The president could also swiftly protect the millions of borrowers who attended predatory, for-profit scam schools. Anyone who attends a school that lies to them or breaks state law is eligible for federal loan relief under existing rules. Last week, 72 representatives signed a letter led by Senators Edward Markey and Dick Durbin calling on the administration to issue group discharges for these debtors without delay. “You can’t go back to Delaware until you get this done, buddy,” Senator Durbin said, directly addressing Biden at a press conference.

As the letter notes, the Department of Education is sitting on a backlog of applications submitted by students who were scammed by a wide range of predatory schools. These include Brooks Institute, Kaplan University, Grand Canyon University, DeVry, University of Phoenix, and a hundred others. There’s no time to process these claims individually. And there is no reason to bother to try: Group discharges have become standard practice in recent years and the Department possesses mountains of evidence detailing systemic fraud and abuse by these companies. What are they waiting for?  

Consider Valerie Scott, who owes $389,000 after attending Argosy University with the goal of becoming a psychologist. Scott, like so many other victims of for-profit diploma mills, was subjected to high-pressure marketing and recruiting tactics and misleading claims about cost of attendance and job placement rates. She earned what she calls a “junk degree” and, lacking other career options, eventually joined the military. 

In 2019, the school was forced to close due to mismanagement and embezzlement of federal student aid dollars. Yet thousands of  students just like Scott are still on the hook for money wheedled from their wallets by predators. They have put off medical care, been unable to save for retirement, had vehicles repossessed, and even experienced homelessness as a result of their Argosy debt. Granting relief to borrowers like Scott is not “forgiveness,” it is basic justice rooted in respect for existing laws written to protect vulnerable students from corporate greed and misconduct.

These laws, which have gathered so much dust under Democratic leadership, may not survive the next four years. However hostile to public education the incoming Trump administration might be, Trump will be a faithful friend to the for-profit education sector—con men of a feather, flocking together. Stocks of for-profit institutions are already rallying in anticipation of diminished regulatory scrutiny. Trump’s previous education secretary, billionaire heiress Betsy DeVos, did everything she could to sabotage student loan relief and aid education profiteers. Her likely replacement, World Wrestling Entertainment executive Linda McMahon, has little public policy experience and strong corporate ties, as well as a troubling record of defending sexual predators in order to protect her own businesses’ bottom line.

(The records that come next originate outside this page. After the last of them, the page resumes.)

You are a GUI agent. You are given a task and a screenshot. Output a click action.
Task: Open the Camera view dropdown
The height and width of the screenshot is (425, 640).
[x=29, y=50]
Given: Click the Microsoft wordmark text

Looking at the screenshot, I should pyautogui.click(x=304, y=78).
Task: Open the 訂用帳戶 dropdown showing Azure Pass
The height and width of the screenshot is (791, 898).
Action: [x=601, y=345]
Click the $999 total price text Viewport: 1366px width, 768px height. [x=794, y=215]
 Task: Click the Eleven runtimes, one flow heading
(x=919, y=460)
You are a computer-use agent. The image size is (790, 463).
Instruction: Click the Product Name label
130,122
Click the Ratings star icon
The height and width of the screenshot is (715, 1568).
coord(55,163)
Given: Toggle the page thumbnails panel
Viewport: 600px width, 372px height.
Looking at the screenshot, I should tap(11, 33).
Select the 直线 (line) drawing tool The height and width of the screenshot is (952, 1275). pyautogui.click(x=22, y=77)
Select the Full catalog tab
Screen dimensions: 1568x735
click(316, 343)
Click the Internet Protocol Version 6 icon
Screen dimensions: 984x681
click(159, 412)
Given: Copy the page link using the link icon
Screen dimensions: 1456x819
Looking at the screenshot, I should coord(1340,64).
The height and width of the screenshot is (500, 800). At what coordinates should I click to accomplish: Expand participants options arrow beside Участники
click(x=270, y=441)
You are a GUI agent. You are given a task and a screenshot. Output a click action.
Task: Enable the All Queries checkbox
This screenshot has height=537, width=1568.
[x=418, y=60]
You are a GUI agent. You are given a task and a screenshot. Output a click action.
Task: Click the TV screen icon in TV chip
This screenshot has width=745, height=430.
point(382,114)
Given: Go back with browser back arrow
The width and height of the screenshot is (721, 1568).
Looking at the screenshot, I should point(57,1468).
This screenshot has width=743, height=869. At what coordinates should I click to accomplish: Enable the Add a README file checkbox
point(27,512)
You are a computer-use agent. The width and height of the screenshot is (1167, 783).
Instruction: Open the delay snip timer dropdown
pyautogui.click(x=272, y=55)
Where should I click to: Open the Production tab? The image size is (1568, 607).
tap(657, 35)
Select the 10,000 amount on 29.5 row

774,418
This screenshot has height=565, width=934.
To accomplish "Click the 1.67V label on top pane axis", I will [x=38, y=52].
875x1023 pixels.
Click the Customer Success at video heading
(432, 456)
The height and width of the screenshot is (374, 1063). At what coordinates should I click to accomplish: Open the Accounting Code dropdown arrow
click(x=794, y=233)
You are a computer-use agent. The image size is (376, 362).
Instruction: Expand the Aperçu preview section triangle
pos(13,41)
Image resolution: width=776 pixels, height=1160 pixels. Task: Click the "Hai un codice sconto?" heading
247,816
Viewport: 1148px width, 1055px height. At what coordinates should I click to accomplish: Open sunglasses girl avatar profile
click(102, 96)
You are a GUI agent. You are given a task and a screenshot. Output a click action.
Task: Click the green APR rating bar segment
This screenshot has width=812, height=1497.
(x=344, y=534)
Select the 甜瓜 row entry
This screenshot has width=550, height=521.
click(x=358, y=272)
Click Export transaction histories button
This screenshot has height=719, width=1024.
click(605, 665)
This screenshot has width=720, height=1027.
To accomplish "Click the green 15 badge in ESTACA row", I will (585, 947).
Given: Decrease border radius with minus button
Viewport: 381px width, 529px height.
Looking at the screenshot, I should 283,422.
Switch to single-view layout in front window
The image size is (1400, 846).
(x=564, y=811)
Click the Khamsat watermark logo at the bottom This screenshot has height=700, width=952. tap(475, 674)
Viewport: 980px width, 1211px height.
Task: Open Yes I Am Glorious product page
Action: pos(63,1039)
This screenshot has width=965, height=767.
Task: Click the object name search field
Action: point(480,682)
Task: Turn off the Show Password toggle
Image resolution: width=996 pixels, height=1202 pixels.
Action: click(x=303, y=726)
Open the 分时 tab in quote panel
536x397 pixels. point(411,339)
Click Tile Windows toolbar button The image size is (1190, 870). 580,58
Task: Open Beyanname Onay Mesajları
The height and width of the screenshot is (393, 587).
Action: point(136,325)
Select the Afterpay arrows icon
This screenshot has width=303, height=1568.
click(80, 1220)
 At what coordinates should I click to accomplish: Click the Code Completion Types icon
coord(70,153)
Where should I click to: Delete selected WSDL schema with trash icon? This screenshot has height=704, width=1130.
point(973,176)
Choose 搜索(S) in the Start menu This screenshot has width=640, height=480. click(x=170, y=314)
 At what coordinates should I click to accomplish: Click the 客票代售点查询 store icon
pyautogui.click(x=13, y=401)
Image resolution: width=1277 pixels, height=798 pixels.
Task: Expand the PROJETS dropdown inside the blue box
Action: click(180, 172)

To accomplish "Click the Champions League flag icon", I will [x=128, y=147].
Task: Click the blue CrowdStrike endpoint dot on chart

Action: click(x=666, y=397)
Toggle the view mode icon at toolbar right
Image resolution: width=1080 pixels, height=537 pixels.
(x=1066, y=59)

Her foremost credential is loyalty to a president who proudly ran his own fraud-plagued education racket, Trump University. 

As we race toward an authoritarian iceberg clearly aimed at crushing vital government programs and agencies, Biden has a choice: He can act swiftly to save lives or wring his hands and abandon the people he pledged to serve. The more student debt Biden cancels in the coming months, the more lives he will save, plucking them from the harm and chaos Trump and his allies have promised. The Trump administration has shown us who they are and what they intend to do. We believe them. But for the next 50 days, Joe Biden is still the president. As such, he still has great responsibility on his hands, and a singular choice: To do everything he can to save lives, or to concede to the cowardice of false powerlessness. 

It is not yet clear how history will judge the policymakers—Joe Biden, Neera Tanden, Jeff Zients, Miguel Cardona, James Kvaal—who currently have power to save lives. Will they do everything they can to load up the lifeboats or will they dither until the clock runs out? If you have steered your vessel into perilous waters, do you have an obligation to rescue the drowning? What is your legacy if you refuse to try? 

* This article originally stated that Liberty was a for-profit institution.